LCVA showcases campaign photos

Published 9:06 am Thursday, December 22, 2016

Some of Longwood University’s most talented students are featured in the Longwood Center for the Visual Arts’ Main Street Gallery this winter. Re:Viewing the Election culminates one of the most distinctive and remarkable collaborations from the more than 30 Longwood courses that emphasized themes of civic engagement inspired by the university’s hosting of the 2016 vice presidential debate in October.

This fall, Longwood professors Michael Mergen and Jeff Halliday brought together students from their respective ART 495: On The Campaign Trail and COMM 341: Advanced Media Writing classes to create the unique learning experience. Working together as photographers and multimedia journalists, students documented the candidates as well as supporters, detractors and the media, chronicling the infinite small moments that make up an election cycle. Along the way, they developed and defined their own styles and approaches to political coverage while remaining committed to telling the stories of everyday citizens.

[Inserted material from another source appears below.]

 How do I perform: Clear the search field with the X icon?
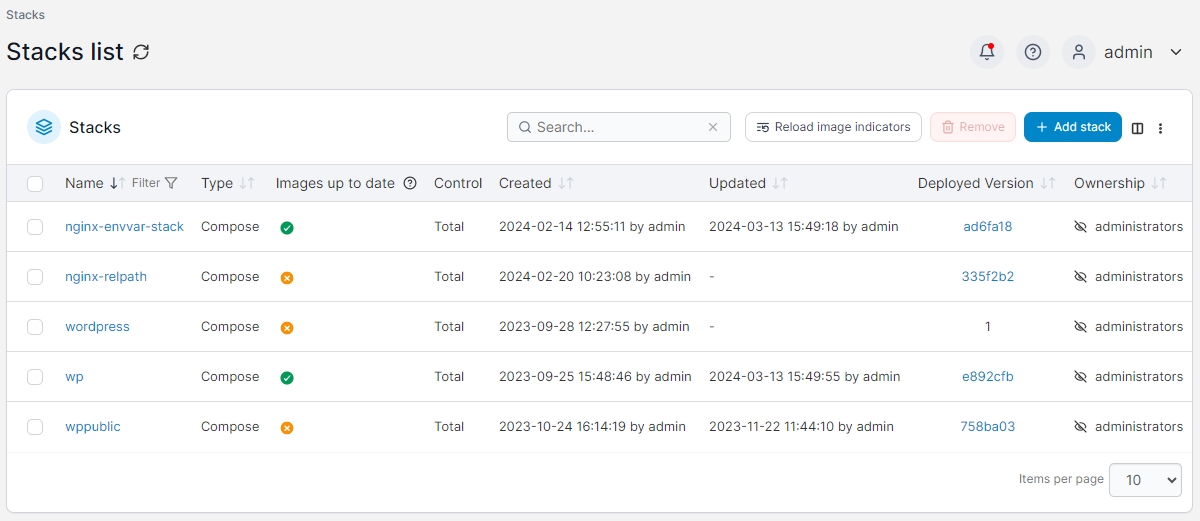713,127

The collaboration was Mergen’s brainchild, himself a professional with deep experience covering presidential campaigns for national news organizations, who noted the work of his students is on par with the best he’s seen from his professional colleagues. Halliday’s students learned the ins and outs of live-event coverage, incorporating video and audio elements into their reporting, while utilizing social media platforms to exemplify standards of practice for media professionals. For Re:Viewing the Campaign, Halliday’s students created the text, video and interpretative elements while Mergen’s created the photographs. The two classes curated the exhibition collaboratively.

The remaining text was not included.